Count all lines holding "arrow" in the data below and say the number, nothing more.

* Data to examine

□ □ □ □ □ □ □

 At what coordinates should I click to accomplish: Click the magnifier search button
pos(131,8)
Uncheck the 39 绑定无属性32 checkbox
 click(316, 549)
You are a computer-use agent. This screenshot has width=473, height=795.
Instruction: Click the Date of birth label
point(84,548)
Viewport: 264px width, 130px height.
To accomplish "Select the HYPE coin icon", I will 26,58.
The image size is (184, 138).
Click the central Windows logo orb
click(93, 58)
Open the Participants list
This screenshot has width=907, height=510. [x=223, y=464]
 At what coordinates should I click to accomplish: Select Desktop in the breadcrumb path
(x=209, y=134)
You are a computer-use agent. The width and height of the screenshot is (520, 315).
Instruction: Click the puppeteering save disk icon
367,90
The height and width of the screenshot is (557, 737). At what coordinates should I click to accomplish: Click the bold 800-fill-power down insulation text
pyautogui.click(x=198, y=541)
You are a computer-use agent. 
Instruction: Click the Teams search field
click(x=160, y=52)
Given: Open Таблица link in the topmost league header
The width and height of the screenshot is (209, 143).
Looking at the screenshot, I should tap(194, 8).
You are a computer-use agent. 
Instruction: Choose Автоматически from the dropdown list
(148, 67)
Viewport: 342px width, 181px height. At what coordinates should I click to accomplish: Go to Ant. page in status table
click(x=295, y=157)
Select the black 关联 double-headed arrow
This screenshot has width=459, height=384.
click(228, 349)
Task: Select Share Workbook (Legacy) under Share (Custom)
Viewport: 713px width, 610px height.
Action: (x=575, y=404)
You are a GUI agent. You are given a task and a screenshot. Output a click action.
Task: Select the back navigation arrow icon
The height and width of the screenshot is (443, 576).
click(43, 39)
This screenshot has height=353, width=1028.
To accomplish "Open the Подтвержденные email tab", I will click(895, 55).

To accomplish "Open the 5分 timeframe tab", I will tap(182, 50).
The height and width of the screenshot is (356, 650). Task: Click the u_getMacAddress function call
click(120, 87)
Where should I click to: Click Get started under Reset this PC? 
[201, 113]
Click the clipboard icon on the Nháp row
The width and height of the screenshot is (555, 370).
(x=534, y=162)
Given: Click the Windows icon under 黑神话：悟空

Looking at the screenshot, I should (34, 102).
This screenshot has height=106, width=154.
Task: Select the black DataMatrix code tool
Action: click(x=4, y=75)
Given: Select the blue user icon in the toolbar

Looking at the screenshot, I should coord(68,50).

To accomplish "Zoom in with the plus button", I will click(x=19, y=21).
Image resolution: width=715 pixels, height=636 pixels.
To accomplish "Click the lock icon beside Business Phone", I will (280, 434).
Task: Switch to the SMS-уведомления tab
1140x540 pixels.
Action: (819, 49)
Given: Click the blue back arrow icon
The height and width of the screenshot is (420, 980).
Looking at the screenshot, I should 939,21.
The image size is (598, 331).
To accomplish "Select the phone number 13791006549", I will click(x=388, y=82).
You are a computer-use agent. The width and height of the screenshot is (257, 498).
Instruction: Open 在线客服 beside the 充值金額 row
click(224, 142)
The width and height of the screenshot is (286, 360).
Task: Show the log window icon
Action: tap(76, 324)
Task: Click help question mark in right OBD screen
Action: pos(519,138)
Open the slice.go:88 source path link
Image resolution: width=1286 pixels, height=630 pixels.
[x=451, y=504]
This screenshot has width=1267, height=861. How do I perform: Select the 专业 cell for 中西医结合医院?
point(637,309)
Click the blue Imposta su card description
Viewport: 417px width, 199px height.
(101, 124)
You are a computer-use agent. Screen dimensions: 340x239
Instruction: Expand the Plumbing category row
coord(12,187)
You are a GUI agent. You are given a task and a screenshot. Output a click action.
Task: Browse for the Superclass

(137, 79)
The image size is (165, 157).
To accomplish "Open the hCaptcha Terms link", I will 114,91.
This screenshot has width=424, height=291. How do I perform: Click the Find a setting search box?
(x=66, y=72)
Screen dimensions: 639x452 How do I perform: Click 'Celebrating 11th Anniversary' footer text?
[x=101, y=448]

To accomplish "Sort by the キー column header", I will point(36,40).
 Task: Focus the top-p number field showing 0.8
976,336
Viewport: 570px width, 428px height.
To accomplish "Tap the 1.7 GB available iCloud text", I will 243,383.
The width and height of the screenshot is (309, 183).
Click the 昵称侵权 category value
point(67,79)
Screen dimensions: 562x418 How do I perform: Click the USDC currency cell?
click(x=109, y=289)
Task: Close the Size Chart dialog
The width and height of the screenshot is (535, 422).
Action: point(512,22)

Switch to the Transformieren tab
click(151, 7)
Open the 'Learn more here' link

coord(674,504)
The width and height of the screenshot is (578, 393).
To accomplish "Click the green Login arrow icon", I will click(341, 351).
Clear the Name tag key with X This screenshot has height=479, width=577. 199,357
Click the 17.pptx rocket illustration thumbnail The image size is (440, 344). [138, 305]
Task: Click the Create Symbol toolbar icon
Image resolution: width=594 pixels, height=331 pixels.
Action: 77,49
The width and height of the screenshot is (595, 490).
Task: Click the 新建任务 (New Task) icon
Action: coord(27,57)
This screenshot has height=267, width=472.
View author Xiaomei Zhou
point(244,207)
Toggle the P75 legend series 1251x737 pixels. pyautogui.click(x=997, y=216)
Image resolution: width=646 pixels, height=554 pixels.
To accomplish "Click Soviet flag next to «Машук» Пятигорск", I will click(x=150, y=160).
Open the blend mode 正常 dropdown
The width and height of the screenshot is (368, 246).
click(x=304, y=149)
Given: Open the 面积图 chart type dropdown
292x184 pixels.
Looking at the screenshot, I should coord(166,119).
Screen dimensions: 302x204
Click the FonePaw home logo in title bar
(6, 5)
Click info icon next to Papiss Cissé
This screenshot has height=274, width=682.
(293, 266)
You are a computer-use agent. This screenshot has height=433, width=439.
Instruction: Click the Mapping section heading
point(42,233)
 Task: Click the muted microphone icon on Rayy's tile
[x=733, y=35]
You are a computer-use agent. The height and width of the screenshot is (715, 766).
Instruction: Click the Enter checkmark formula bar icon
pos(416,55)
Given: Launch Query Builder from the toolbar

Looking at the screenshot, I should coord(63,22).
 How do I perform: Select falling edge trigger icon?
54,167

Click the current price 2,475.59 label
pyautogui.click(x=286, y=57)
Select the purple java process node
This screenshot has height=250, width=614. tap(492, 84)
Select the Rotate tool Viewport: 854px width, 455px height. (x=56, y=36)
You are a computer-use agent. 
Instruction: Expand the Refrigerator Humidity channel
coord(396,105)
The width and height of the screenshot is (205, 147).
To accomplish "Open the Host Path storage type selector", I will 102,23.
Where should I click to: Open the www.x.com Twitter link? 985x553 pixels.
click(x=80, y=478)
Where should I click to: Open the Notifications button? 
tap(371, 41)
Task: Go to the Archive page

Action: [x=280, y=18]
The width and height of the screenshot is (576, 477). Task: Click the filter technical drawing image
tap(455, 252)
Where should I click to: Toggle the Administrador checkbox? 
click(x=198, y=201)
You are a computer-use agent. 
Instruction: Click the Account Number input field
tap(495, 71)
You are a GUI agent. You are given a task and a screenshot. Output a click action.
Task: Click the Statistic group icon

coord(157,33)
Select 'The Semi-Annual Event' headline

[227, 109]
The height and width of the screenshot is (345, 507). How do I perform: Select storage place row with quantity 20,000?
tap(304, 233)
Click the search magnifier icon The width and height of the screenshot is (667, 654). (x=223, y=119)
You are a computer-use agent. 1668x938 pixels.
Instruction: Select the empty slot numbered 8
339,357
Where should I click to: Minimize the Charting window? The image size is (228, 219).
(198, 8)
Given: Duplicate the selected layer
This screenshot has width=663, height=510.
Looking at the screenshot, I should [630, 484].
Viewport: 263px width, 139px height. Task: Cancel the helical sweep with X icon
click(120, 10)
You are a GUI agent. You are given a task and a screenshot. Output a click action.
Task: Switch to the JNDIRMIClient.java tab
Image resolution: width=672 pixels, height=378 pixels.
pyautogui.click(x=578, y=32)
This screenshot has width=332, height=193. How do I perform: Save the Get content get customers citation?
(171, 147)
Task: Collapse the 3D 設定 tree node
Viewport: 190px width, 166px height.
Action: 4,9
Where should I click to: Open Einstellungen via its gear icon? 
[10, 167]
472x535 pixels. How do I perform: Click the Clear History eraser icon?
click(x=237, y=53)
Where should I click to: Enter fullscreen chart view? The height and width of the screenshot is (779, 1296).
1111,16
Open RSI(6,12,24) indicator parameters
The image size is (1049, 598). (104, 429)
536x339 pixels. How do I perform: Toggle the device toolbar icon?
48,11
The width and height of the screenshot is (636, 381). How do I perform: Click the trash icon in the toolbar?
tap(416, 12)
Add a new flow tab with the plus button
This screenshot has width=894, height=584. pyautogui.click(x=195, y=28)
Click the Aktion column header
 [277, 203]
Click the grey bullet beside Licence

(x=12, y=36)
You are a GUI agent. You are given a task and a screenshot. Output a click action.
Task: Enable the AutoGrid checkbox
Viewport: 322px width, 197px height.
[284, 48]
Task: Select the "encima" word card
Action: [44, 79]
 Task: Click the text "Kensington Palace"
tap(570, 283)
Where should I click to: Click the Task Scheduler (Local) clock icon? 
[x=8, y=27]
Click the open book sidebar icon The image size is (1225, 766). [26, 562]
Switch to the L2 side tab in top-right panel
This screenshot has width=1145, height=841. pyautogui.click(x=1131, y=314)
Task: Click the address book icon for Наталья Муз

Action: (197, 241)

□ □ □ □ □ □ □

* Written response
4